Lorek Nordic meatballs in an ever green forest with snow
A comfy cold night dish of Nordic meatballs, mash potato and plenty of carrots and peas in front of the the log fire! This is a dish my Mum use to cook for me and while it bubbles away releasing its fragrance across the house it takes me back. I have named the dish after a character from one of my favourite kids books; the Dark Materials by Philip Pullman – lorek the armoured polar bear from Svalbard. In Sweeden meatballs are made from a mixture of pork and beef. Danes prefer pork and veal. In Norway, there’s more regional variation, but beef is popular. So choose your meet and make your balls!
Makes enough for four grown-ups and 1 little one. Makes 16-20 meatballs.
2 tbsp plain flour
1200ml veggie stock – I use low 1 salt stock cube
500g mince meal (mix or on its own: pork, beef or/and veal)
A handful of fine breadcrumbs
1 onion – ½ grated and ½ whole
3 garlic cloves – 1 crushed 2 whole
3 bay leaves
100 ml white wine
1 tsp ground nutmeg
1 egg beaten
1. Carefully cook flour on a gentle heat continuously stirring until it turns light brown. Then take off heat and put into a large saucepan. Do not try and cook using the pan you just toasted the flour on it will be too hot to use.

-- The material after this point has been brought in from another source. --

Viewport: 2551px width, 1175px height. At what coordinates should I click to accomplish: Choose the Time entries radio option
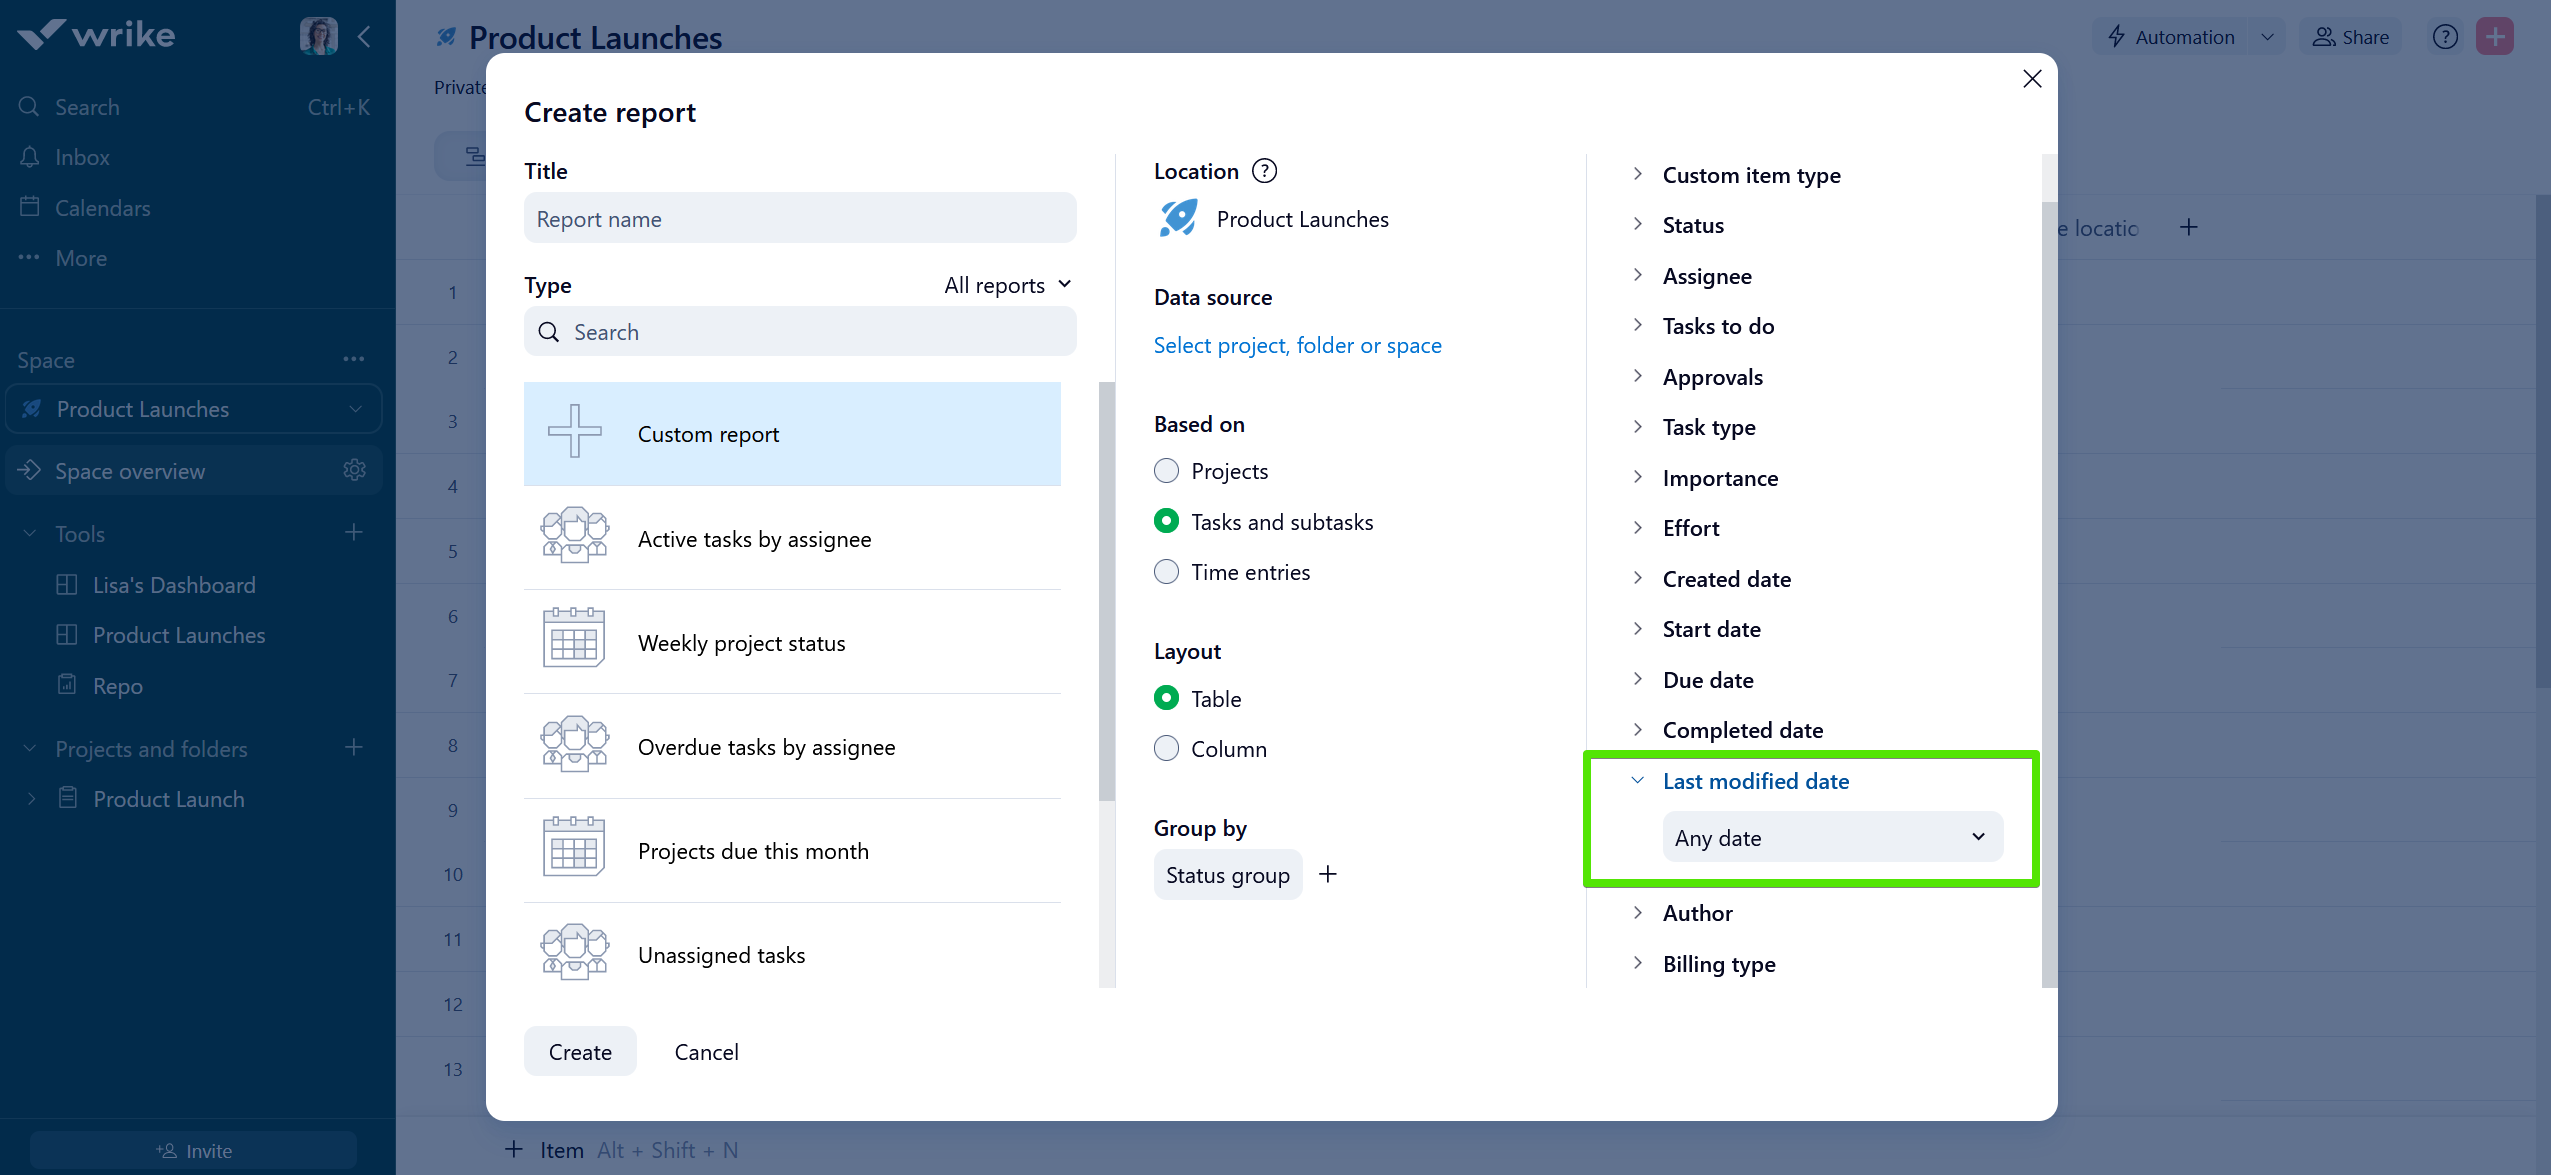click(x=1166, y=572)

2. Pour wine into pan with flour put on gentle heat, stir until semi thick paste forms then pour in stock bit by bit (around 200 ml each time), stirring continuously. A few lumps might form but don't worry these will eventually cook out.
3. Once all stock is in put in ½ whole onion and 2 whole garlic cloves, 5 cloves, and 3 bay leaves. Bring to hard summer then turn down temperature to a gentle simmer.
4. To make the meatballs. Put remaining ingredients in a bowl, mix and roll into small golf ball sized balls.
5. Gently fry the meatballs until brown and sealed in some olive oil. Then pop them in stock mix and simmer with lid semi on for around 1 hour, stiring occasionally. The sauce should thicken up to form a rich flavoursome gravy.
I add ¼ tsp of salt after removing little ones portion. Best served with green veg and mash – we had with mash, peas and carrots, but works with spinach, green beans, water cress, asparagus etc. The meatballs can be frozen, to reheat defrost in fridge over night and reheat in pan. The recipe is perfectly safe for baby despite using wine as the alcohol cooks away.
In Sweden meatballs are made of a mixture of pork and beef.. Danes prefer pork and veal. In Norway, there’s more regional variation, but beef is popular. In Sweden, meatballs are small and in Norway, they’re big.